When a blank Ink D droplet was printed on top of the pre-printed Ink C, there was no splashing at \({\text{We}} \le 126\), with associated \({\text{Re}} \le 252\). Under 2.38La, where the blank Ink D has a Weber number of 160, 3% of the blank Ink D splashed on the pre-printed bioink, on top of the soft hydrogel matrix. The splashing percentage for the blank Ink D increased to 41.46% under \(2.59 {\text{La}} ({\text{We}} = 178)\), to 39.29% under \(2.81 {\text{La}} ({\text{We}} = 199)\), to 48.28% under \(3.02 {\text{La}} ({\text{We}} = 254)\). The cell-laden Ink D, on the other hand, illustrated much higher splashing rate under the same applied dosing energies due to its large Weber number. Similar to the blank Ink D, no splashing was generated under 2.16 La. When the applied dosing energy increased to 2.38La, the Weber number of the cell-laden Ink D raised to 199, resulting 75% splashing percentage. The splashing percentage of the cell-laden Ink D kept increasing to 78.26% under \(2.59 {\text{La}} ({\text{We}} = 210),\) up to near 100% under \(3.02 {\text{La}} ({\text{We}} = 365)\).

3.5 Splashing threshold

Mundo et al. (Mundo et al. 1995) have suggested the dimensionless number \(K = {\text{We}}^{0.5}{\text{Re}}^{0.25}\) as an effective metric to quantify splashing. In addition to the K number, Kittel et al. (Kittel et al. 2018) surmised that the splashing condition for drop impact onto soft, deformable substrates can be obtained from the balance of the inertial and surface tension forces in the spreading lamella. The threshold value L is defined by the ratio of the pressure associated with the liquid inertia (\(p_{i} = {\text{rho}} v_{o}^{2}\)) and the capillary pressure on the length scale associated with the residual lamella thickness (\(p_{\sigma } = \frac{\sigma }{D_{o}{\text{Re}}^{-2/5}}\)) (Kittel et al. 2018).
$$\begin{aligned} L = \frac{p_{i}}{p_{\sigma }} = {\text{We}}{\text{Re}} ^{-0.4} \end{aligned}$$
(7)

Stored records
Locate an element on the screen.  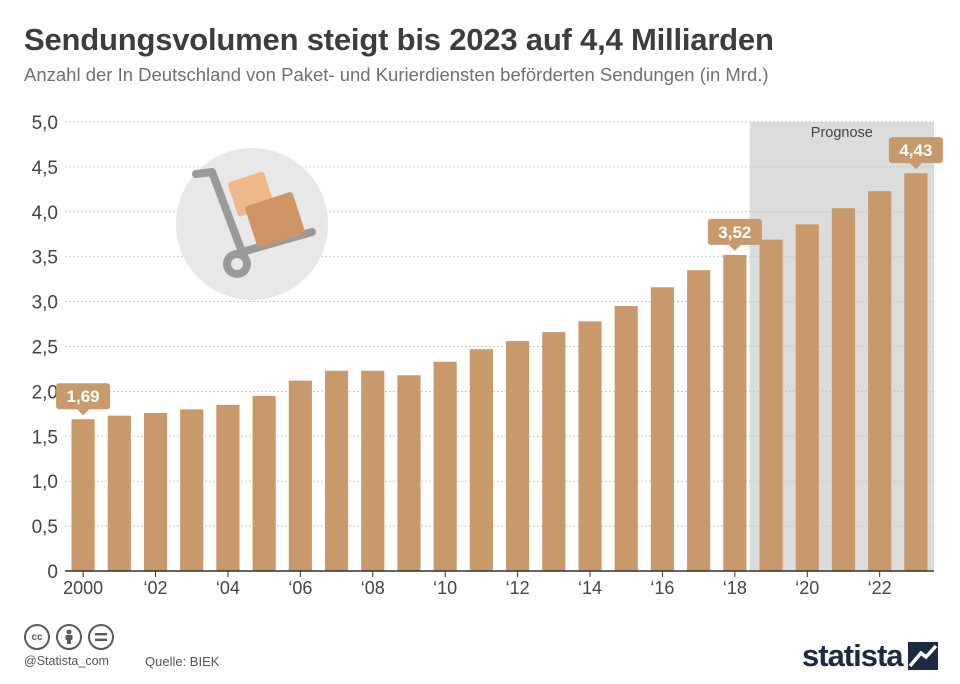
x-tick-label: ‘14 is located at coordinates (590, 588).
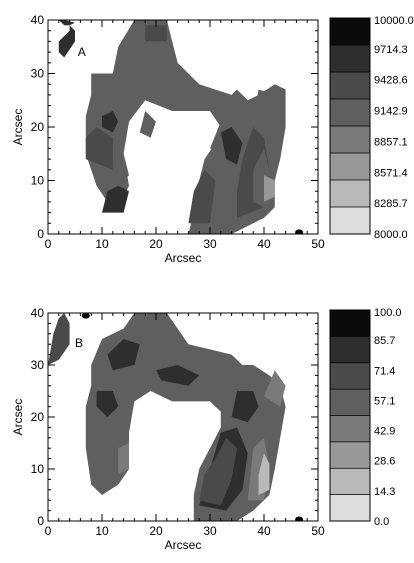 The width and height of the screenshot is (414, 563). Describe the element at coordinates (391, 235) in the screenshot. I see `colorbar-label: 8000.0` at that location.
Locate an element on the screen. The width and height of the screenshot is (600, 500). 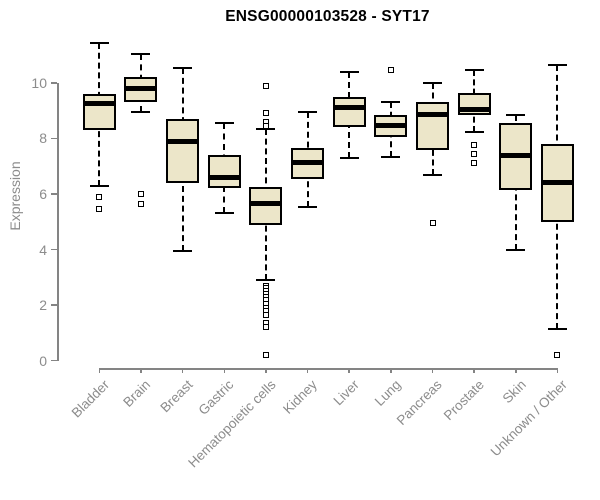
x-axis is located at coordinates (328, 369).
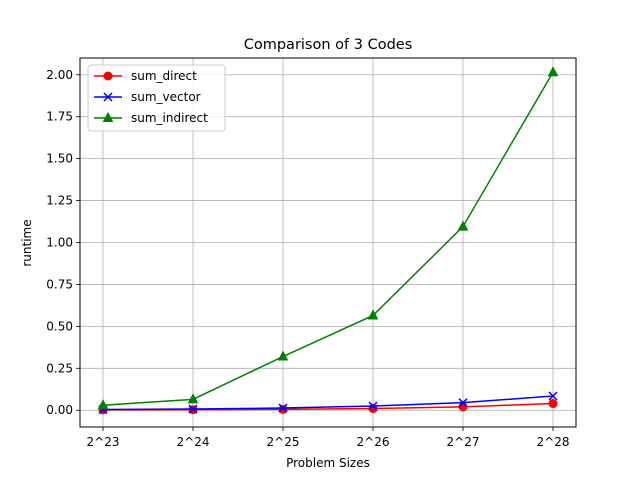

## Explore the material
1) Based on the text on droplet splashing, why did the cell-laden Ink D splash much more than the blank Ink D under the same dosing energies? Answer in one to three sentences.
2) Write out again the passage of the text on droplet splashing between "3.5 Splashing threshold" and "(Kittel et al. 2018).", inclusive.
These records are separate from the text on droplet splashing.

## Solutions by task
1) The cell-laden Ink D splashed much more because of its large Weber number. For example, at 2.38 La its Weber number reached 199, while the blank Ink D's was 160, and 75% of the cell-laden Ink D splashed compared with 3% of the blank Ink D.

2)
3.5 Splashing threshold

Mundo et al. (Mundo et al. 1995) have suggested the dimensionless number \(K = {\text{We}}^{0.5}{\text{Re}}^{0.25}\) as an effective metric to quantify splashing. In addition to the K number, Kittel et al. (Kittel et al. 2018) surmised that the splashing condition for drop impact onto soft, deformable substrates can be obtained from the balance of the inertial and surface tension forces in the spreading lamella. The threshold value L is defined by the ratio of the pressure associated with the liquid inertia (\(p_{i} = {\text{rho}} v_{o}^{2}\)) and the capillary pressure on the length scale associated with the residual lamella thickness (\(p_{\sigma } = \frac{\sigma }{D_{o}{\text{Re}}^{-2/5}}\)) (Kittel et al. 2018).